--- Task ---
What appears in the data must be reproduced exactly.

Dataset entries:
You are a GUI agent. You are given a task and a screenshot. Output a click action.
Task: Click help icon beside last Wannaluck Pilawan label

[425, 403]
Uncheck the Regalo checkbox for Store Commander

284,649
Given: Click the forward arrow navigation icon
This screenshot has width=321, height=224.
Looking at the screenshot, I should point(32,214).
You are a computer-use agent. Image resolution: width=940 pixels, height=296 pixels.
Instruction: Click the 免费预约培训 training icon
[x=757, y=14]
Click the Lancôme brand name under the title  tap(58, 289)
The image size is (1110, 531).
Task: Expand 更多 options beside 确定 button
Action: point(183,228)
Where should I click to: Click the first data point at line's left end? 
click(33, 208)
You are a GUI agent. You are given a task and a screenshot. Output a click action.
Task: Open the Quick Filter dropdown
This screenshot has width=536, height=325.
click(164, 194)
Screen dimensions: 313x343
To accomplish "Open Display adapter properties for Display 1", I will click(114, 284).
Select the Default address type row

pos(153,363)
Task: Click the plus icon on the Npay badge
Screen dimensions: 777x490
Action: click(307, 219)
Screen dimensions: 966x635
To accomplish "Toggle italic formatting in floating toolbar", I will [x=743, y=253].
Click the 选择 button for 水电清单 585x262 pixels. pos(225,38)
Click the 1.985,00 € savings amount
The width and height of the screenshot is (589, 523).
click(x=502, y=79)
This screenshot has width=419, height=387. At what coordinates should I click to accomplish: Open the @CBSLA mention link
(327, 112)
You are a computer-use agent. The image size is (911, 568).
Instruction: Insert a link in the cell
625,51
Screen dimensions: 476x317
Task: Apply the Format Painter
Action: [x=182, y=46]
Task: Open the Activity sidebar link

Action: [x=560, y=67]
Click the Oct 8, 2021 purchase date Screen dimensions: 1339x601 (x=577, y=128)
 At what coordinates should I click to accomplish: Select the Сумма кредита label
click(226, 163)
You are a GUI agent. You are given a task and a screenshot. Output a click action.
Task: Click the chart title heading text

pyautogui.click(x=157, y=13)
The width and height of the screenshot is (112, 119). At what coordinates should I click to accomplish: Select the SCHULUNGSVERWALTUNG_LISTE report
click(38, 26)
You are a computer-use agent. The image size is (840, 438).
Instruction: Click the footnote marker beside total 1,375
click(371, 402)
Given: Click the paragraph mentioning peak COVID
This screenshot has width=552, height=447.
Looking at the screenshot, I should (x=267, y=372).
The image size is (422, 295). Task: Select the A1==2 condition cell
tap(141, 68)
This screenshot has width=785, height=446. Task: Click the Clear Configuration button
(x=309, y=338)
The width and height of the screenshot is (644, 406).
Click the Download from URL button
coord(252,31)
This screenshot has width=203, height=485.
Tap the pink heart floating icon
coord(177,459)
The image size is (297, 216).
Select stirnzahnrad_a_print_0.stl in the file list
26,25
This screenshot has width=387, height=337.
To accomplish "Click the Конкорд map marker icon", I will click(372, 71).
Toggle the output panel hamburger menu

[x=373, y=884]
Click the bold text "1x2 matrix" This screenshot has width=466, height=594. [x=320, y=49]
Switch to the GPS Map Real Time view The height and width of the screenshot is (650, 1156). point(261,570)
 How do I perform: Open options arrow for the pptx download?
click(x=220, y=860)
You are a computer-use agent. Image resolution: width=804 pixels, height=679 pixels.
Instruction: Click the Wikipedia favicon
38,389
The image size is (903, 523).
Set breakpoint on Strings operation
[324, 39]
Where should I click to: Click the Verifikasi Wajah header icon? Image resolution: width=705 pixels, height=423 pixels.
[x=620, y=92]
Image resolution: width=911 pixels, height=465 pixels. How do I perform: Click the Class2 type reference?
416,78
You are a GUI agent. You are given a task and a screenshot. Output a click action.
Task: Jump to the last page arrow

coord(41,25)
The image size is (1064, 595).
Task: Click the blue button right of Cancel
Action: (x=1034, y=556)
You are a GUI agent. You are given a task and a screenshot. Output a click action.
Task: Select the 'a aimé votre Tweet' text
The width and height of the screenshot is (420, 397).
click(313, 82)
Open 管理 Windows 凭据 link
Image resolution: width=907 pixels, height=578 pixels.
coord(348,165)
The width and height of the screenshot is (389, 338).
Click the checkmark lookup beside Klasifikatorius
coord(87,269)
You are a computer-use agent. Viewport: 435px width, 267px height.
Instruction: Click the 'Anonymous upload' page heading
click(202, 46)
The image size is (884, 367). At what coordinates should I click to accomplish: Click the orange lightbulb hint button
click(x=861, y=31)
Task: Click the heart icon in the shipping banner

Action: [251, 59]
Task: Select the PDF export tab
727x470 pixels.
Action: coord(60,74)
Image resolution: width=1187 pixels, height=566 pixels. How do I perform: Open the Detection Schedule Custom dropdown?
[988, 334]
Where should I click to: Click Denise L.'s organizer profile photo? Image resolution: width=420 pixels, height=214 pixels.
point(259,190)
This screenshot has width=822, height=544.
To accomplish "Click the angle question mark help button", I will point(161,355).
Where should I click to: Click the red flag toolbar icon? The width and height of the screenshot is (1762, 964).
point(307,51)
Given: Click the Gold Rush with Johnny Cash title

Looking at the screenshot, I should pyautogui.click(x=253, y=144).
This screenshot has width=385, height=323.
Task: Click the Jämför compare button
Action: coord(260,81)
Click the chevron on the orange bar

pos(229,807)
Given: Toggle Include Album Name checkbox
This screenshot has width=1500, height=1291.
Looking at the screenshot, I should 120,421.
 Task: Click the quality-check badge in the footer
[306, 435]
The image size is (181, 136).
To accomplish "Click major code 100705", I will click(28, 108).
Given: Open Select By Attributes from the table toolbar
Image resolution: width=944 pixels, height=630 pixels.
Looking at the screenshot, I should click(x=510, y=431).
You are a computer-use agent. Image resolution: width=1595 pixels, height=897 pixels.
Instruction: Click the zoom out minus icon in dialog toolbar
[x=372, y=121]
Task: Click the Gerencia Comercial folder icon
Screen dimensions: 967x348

--- Solution to this problem ---
You are a GUI agent. You are given a task and a screenshot. Output a click action.
Task: Click help icon beside last Wannaluck Pilawan label

[425, 403]
Uncheck the Regalo checkbox for Store Commander

284,649
Given: Click the forward arrow navigation icon
This screenshot has width=321, height=224.
Looking at the screenshot, I should point(32,214).
You are a computer-use agent. Image resolution: width=940 pixels, height=296 pixels.
Instruction: Click the 免费预约培训 training icon
[x=757, y=14]
Click the Lancôme brand name under the title  tap(58, 289)
The image size is (1110, 531).
Task: Expand 更多 options beside 确定 button
Action: point(183,228)
Where should I click to: Click the first data point at line's left end? 
click(33, 208)
You are a GUI agent. You are given a task and a screenshot. Output a click action.
Task: Open the Quick Filter dropdown
This screenshot has width=536, height=325.
click(164, 194)
Screen dimensions: 313x343
To accomplish "Open Display adapter properties for Display 1", I will click(114, 284).
Select the Default address type row

pos(153,363)
Task: Click the plus icon on the Npay badge
Screen dimensions: 777x490
Action: click(307, 219)
Screen dimensions: 966x635
To accomplish "Toggle italic formatting in floating toolbar", I will [x=743, y=253].
Click the 选择 button for 水电清单 585x262 pixels. pos(225,38)
Click the 1.985,00 € savings amount
The width and height of the screenshot is (589, 523).
click(x=502, y=79)
This screenshot has width=419, height=387. At what coordinates should I click to accomplish: Open the @CBSLA mention link
(327, 112)
You are a computer-use agent. The image size is (911, 568).
Instruction: Insert a link in the cell
625,51
Screen dimensions: 476x317
Task: Apply the Format Painter
Action: [x=182, y=46]
Task: Open the Activity sidebar link

Action: [x=560, y=67]
Click the Oct 8, 2021 purchase date Screen dimensions: 1339x601 (x=577, y=128)
 At what coordinates should I click to accomplish: Select the Сумма кредита label
click(226, 163)
You are a GUI agent. You are given a task and a screenshot. Output a click action.
Task: Click the chart title heading text

pyautogui.click(x=157, y=13)
The width and height of the screenshot is (112, 119). At what coordinates should I click to accomplish: Select the SCHULUNGSVERWALTUNG_LISTE report
click(38, 26)
You are a computer-use agent. The image size is (840, 438).
Instruction: Click the footnote marker beside total 1,375
click(371, 402)
Given: Click the paragraph mentioning peak COVID
This screenshot has width=552, height=447.
Looking at the screenshot, I should (x=267, y=372).
The image size is (422, 295). Task: Select the A1==2 condition cell
tap(141, 68)
This screenshot has width=785, height=446. Task: Click the Clear Configuration button
(x=309, y=338)
The width and height of the screenshot is (644, 406).
Click the Download from URL button
coord(252,31)
This screenshot has width=203, height=485.
Tap the pink heart floating icon
coord(177,459)
The image size is (297, 216).
Select stirnzahnrad_a_print_0.stl in the file list
26,25
This screenshot has width=387, height=337.
To accomplish "Click the Конкорд map marker icon", I will click(372, 71).
Toggle the output panel hamburger menu

[x=373, y=884]
Click the bold text "1x2 matrix" This screenshot has width=466, height=594. [x=320, y=49]
Switch to the GPS Map Real Time view The height and width of the screenshot is (650, 1156). point(261,570)
 How do I perform: Open options arrow for the pptx download?
click(x=220, y=860)
You are a computer-use agent. Image resolution: width=804 pixels, height=679 pixels.
Instruction: Click the Wikipedia favicon
38,389
The image size is (903, 523).
Set breakpoint on Strings operation
[324, 39]
Where should I click to: Click the Verifikasi Wajah header icon? Image resolution: width=705 pixels, height=423 pixels.
[x=620, y=92]
Image resolution: width=911 pixels, height=465 pixels. How do I perform: Click the Class2 type reference?
416,78
You are a GUI agent. You are given a task and a screenshot. Output a click action.
Task: Jump to the last page arrow

coord(41,25)
The image size is (1064, 595).
Task: Click the blue button right of Cancel
Action: (x=1034, y=556)
You are a GUI agent. You are given a task and a screenshot. Output a click action.
Task: Select the 'a aimé votre Tweet' text
The width and height of the screenshot is (420, 397).
click(313, 82)
Open 管理 Windows 凭据 link
Image resolution: width=907 pixels, height=578 pixels.
coord(348,165)
The width and height of the screenshot is (389, 338).
Click the checkmark lookup beside Klasifikatorius
coord(87,269)
You are a computer-use agent. Viewport: 435px width, 267px height.
Instruction: Click the 'Anonymous upload' page heading
click(202, 46)
The image size is (884, 367). At what coordinates should I click to accomplish: Click the orange lightbulb hint button
click(x=861, y=31)
Task: Click the heart icon in the shipping banner

Action: [251, 59]
Task: Select the PDF export tab
727x470 pixels.
Action: coord(60,74)
Image resolution: width=1187 pixels, height=566 pixels. How do I perform: Open the Detection Schedule Custom dropdown?
[988, 334]
Where should I click to: Click Denise L.'s organizer profile photo? Image resolution: width=420 pixels, height=214 pixels.
point(259,190)
This screenshot has width=822, height=544.
To accomplish "Click the angle question mark help button", I will point(161,355).
Where should I click to: Click the red flag toolbar icon? The width and height of the screenshot is (1762, 964).
point(307,51)
Given: Click the Gold Rush with Johnny Cash title

Looking at the screenshot, I should pyautogui.click(x=253, y=144).
This screenshot has width=385, height=323.
Task: Click the Jämför compare button
Action: coord(260,81)
Click the chevron on the orange bar

pos(229,807)
Given: Toggle Include Album Name checkbox
This screenshot has width=1500, height=1291.
Looking at the screenshot, I should 120,421.
 Task: Click the quality-check badge in the footer
[306, 435]
The image size is (181, 136).
To accomplish "Click major code 100705", I will click(28, 108).
Given: Open Select By Attributes from the table toolbar
Image resolution: width=944 pixels, height=630 pixels.
Looking at the screenshot, I should click(x=510, y=431).
You are a computer-use agent. Image resolution: width=1595 pixels, height=897 pixels.
Instruction: Click the zoom out minus icon in dialog toolbar
[x=372, y=121]
Task: Click the Gerencia Comercial folder icon
Screen dimensions: 967x348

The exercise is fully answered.